**Consigne:**
Donnez la suite de l'entretien sur Nico, l'écriture musicale et la radio, en repartant de sa dernière phrase.

**Extrait du document:**
----------------------------------------
Est-ce que ce livre, dont j'ai la chance d'avoir pu lire quelques pages, Nico The End..., est l'amorce d'un projet plus important qui aurait pour sujets la vie et l'oeuvre de Nico ?
Non... ce sera l'unique livre que je lui consacrerai, je pense. Il existe un livre sur la vie et l'oeuvre de Nico qui me semble indépassable. Un livre merveilleux, de sensibilité et d'intelligence : celui de Serge Feray (Nico Femme fatale, aux éditions Le Mot et le reste).
Tu écris dans plusieurs magazines aussi divers que "Magic" ou "Grazia". Qu'est-ce qui change de l'un à l'autre ? Ecris-tu de la même façon ? As-tu la même liberté de choix ?
Le black-out économique entraîné par la confinement a eu raison de "Grazia"... Je n'écris plus aujourd'hui que pour Magic et "Abus Dangereux". Dans les deux cas (et c'était pareil pour "Grazia"), j'ai une liberté totale de choix. Soit je propose un sujet et il est retenu par la rédaction, soit c'est la rédaction qui me propose et je fais le choix d'accepter. Pour moi, écrire sur la musique, c'est forcément défendre un artiste ou une artiste qui me tient à cœur. Je n'écris jamais sur ce que je n'aime pas. Je suis donc en effet certainement plus un « passeur » qu'un « critique ». J'essaie toujours, dans mes papiers, y compris dans mes chroniques, de trouver l'équilibre entre travail de l'écriture et lisibilité, entre informations objectives et réflexions plus subjectives. Et je tâche de me souvenir de cette phrase de la journaliste Laurence Romance : « Le critique doit éviter deux pièges : la fonction publicitaire (la promo) et l'hermétisme. »
Tu animes l'émission "Eldorado", retransmise sur quinze radios francophones et sur internet, quelle est ta façon de travailler, de préparer cette émission ?
----------------------------------------
**Lignes de données:**
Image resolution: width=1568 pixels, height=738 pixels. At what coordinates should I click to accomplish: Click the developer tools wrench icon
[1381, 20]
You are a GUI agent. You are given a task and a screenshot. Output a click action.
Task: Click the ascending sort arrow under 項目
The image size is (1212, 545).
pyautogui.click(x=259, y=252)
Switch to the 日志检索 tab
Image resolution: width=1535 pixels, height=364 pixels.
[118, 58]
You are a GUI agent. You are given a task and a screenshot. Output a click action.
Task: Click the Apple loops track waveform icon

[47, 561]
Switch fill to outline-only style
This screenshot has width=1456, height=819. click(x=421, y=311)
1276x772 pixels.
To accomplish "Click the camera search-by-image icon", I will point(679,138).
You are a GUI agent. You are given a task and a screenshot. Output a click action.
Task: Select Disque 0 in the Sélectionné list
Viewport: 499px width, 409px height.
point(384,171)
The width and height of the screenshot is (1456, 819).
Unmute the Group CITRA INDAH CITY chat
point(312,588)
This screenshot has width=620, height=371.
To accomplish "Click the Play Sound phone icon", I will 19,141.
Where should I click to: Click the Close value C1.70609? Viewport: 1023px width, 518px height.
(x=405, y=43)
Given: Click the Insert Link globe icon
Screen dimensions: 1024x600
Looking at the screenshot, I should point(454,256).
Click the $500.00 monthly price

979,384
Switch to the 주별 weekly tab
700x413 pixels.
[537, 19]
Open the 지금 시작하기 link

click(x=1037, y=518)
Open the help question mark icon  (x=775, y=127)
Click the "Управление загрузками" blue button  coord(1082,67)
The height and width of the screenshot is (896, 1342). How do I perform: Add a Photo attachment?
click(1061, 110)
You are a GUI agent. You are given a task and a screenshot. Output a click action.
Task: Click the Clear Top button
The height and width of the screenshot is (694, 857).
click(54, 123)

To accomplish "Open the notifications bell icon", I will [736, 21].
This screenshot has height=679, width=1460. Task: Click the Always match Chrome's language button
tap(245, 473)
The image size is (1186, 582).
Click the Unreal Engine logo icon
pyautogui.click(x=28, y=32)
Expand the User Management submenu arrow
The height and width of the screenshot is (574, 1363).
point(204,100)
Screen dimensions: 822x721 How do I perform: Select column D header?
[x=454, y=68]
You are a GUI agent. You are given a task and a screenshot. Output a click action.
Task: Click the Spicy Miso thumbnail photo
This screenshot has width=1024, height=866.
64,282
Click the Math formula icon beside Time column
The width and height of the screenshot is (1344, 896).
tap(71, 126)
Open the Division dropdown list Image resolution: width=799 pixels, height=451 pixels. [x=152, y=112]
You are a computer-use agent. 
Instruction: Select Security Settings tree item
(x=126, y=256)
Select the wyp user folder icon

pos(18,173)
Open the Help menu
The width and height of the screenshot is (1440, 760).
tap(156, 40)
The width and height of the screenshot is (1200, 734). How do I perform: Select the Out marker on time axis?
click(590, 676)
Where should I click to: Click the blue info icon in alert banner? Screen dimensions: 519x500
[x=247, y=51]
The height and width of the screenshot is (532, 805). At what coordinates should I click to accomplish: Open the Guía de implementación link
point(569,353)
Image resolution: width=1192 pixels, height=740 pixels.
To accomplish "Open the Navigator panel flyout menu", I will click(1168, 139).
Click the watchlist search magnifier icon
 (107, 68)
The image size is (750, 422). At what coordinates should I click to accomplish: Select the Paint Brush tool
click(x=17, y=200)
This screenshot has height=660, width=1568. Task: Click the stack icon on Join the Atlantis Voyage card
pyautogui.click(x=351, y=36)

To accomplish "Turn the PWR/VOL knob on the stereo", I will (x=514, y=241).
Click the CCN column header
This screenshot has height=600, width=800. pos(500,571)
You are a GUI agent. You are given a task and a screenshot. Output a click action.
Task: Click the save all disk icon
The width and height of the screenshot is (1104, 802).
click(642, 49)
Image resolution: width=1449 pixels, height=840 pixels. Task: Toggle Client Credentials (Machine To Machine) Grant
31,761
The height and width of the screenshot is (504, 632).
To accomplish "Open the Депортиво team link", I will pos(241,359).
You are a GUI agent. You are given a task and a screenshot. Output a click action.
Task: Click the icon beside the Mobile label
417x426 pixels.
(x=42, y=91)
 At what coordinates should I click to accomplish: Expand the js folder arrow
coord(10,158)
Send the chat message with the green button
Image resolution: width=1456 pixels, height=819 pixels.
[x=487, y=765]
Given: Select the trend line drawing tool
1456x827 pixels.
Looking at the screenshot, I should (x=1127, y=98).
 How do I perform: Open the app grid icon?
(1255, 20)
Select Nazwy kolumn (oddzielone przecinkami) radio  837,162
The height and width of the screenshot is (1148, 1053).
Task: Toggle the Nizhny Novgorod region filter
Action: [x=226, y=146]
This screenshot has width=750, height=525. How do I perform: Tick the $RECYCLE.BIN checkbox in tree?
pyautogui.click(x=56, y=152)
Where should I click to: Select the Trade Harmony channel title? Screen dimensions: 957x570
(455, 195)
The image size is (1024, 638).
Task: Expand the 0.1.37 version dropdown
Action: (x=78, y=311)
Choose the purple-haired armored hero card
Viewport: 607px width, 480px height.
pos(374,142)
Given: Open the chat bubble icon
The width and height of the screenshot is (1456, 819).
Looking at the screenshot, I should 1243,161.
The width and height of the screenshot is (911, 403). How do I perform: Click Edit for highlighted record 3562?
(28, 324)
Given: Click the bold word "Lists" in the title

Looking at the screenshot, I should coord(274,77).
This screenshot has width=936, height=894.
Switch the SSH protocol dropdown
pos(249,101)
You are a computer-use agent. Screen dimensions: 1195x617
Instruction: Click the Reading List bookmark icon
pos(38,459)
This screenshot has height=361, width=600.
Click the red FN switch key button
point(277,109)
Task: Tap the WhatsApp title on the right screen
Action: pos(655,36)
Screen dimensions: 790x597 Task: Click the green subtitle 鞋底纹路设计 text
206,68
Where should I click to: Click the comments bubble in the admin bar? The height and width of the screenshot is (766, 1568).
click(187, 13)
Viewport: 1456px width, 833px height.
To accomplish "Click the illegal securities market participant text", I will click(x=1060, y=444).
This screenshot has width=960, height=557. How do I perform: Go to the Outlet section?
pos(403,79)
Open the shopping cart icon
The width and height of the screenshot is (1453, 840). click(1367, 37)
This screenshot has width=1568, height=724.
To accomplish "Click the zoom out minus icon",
----------------------------------------
**Résultat final:**
Le processus obéit aux même règles que le résultat : c'est une errance. J'ai un point de départ – une chanson que j'ai envie de passer. Ensuite, ce morceau m'emmène sur un autre et ainsi de suite, jusqu'au dernier. Quand je construis la playlist d'une émission d'"Eldorado", je ne sais donc pas où je vais. J'avance à tâtons. Je découvre parfois, lors de mes émissions, une chanson. Je m'astreins aussi à ne jamais programmer un morceau que j'ai déjà programmé dans un autre épisode. C'est ma manière de maintenir ma curiosité en éveil. Quand la playslist est achevée (elle contient alors entre 9 et 11 chansons, environ 40 minutes de musique), je m'attelle à l'écriture des textes. J'y apporte le plus de soin possible. Puis c'est l'enregistrement. J'enregistre mes prises de voix chez moi, la nuit quand tout le monde dort puis les monte avec les chansons. Enfin, je mets l'émission en ligne sur le site d'"Eldorado". Voilà, tu sais tout !
Auditeur régulier de tes émissions, en te lisant, je t'entends. As-tu conscience d'avoir «une voix»?
Oh merci... Non je n'ai pas vraiment conscience de cela. Je sais cependant que lorsque j'écris un livre, je lis toujours les phrases à voix haute pour voir si « ça colle », si il y a de la musique, du rythme dans les phrases. Si elles ne sont pas recouvertes de trop de banalité, ou d'un peu de paresse. Et quand je dis les textes d'"Eldorado", je crée des coupes dans les phrases afin d'y instiller des micro-suspenses, une musique sous-terraine. J'ai conscience que la voix est importante, et conscience qu'elle doit être travaillée. Mais je ne parviens pas à poser un regard objectif sur mes fabrications. Je n'ai pas assez confiance en moi pour cela.
Tes modèles, tes influences en écriture ?
Je ne me suis jamais posé la question... Et c'est difficile d'y répondre. Je pense, à la réflexion, que mon écriture a été marquée par la découverte de Milan Kundera (la première période, lorsqu'il écrivait en tchèque, sa langue maternelle). Sa manière de combiner le détachement (dans le travail de la forme et la position surplombante du narrateur) et l'intimité (dans sa capacité à saisir ce qui se trame au plus profond de ses personnages, dans la « discrétion » de son écriture), ça m'a bouleversé quand je l'ai découverte. Je crois que je poursuis un peu cela : une écriture attachée aux détails, qui ne se met pas en avant mais s'affirme néanmoins comme élement central du récit, déclencheur de l'effet de narration. Une quête de l'émotion qui surgirait de manière naturelle, sans qu'on ne la force.
Quant aux journalistes ou critiques qui m'ont influencé... Je pense que ce serait François Gorin. Peter Guralnick et Greil Marcus ont été je pense très importants aussi. J'ai une écriture très éloignée de deux grandes traditions de la rock critic : le journalisme gonzo et l'humour, la dérision. Il y a une certaine gravité dans mon écriture - peut être un peu trop...
Ce qui marque en te lisant, et qui te différencie de nombreux autres écrivains musicaux, c'est le versant littéraire de ton écriture. N'as-tu jamais eu envie d'aller vers ce côté ?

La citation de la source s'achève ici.